# Hallway Help Please



## HallowSusieBoo (Aug 11, 2009)

*Build a frame that fits the ceiling using PVC pipe. Loop string across the frame and suspend pool noodles from the ceiling. Replace the ceiling bulb with a black light bulb. Folks have to push through the creepy hall to get to the bathroom, etc...*


----------



## offmymeds (May 26, 2010)

You could use fishing line to hang down in the hall, makes it feel like you're walking through spider webs. Or you could use the dungeon scene setter, maybe hang a skelly. Or you can get some creepy pictures to hang in the area.


----------



## Tannasgach (Nov 1, 2009)

offmymeds said:


> You could use fishing line to hang down in the hall, makes it feel like you're walking through spider webs. Or you could use the dungeon scene setter, maybe hang a skelly. Or you can get some creepy pictures to hang in the area.


call it "The Hallway of Horrors".


----------



## witchymom (Oct 6, 2008)

i would use push pins and hang creepy cloth from the ceiling so it droops down. and use the fishing line for spider 'webs' to touch their face, and use the regular spider webs and spiders to hang up as well. that, with some of the lenticulars this year would be really cool, and cheap to do. come to think of it, maybe thats how ill do my hall. LOL


----------



## clowns_eat_people (Jun 21, 2010)

Yeah I know a few haunted houses that use the fishing line. It works GREAT especially if there is little to no light in the hallway. Its quite freaky.


----------



## HauntedHorror (Aug 8, 2006)

What I've done in previous years with the hallway in the middle of my house is hang black crepe paper and garbage bags cut into long strips. I have a mirror at the end of the hallway so I put a Mirror Grabber on it.
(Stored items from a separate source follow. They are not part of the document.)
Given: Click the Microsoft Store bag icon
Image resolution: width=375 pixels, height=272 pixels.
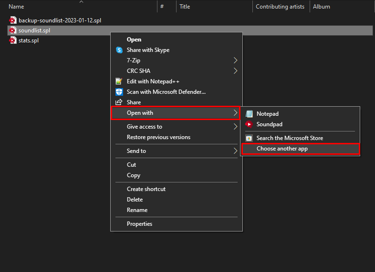Looking at the screenshot, I should point(249,138).
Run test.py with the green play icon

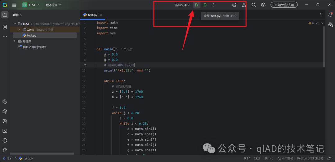tap(197, 5)
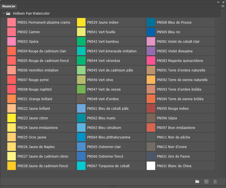Click folder icon beside Holbein Pan Watercolor
This screenshot has width=226, height=188.
(8, 13)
It doesn't sound like much but people seemed to like it.

I got the garbage bag idea from Martha Stewart:
http://www.marthastewart.com/271722/witchs-curtain

When I do it thought I separate the strips and hang them all over the hallway's length along with crepe paper, instead of just having them all in a doorway.

I don't have a good pic of the finished effect, just this one:


----------



## ThAnswr (Dec 17, 2008)

Get one of these motion-sensor huge spiders on a string. Michaels sells them for about $10.00. 

When the sensor is triggered, the really huge spider drops and then crawls back up the line. We hung one of those on the bathroom door. More than one person jumped when they saw it. 

http://youtu.be/dCLWEQW3iVM

In a darkened hallway, it is a great prop.


----------



## rosella_au (Sep 23, 2010)

thanks for the ideas all, lots to think about! we're doing the spider web fishing line in the bathroom so may have to do some scene setters if I can find some reasonably priced.

ThAnswr-- dropping spider for $10?! I'm jealous- the cheapest I can find over here is almost $30!


----------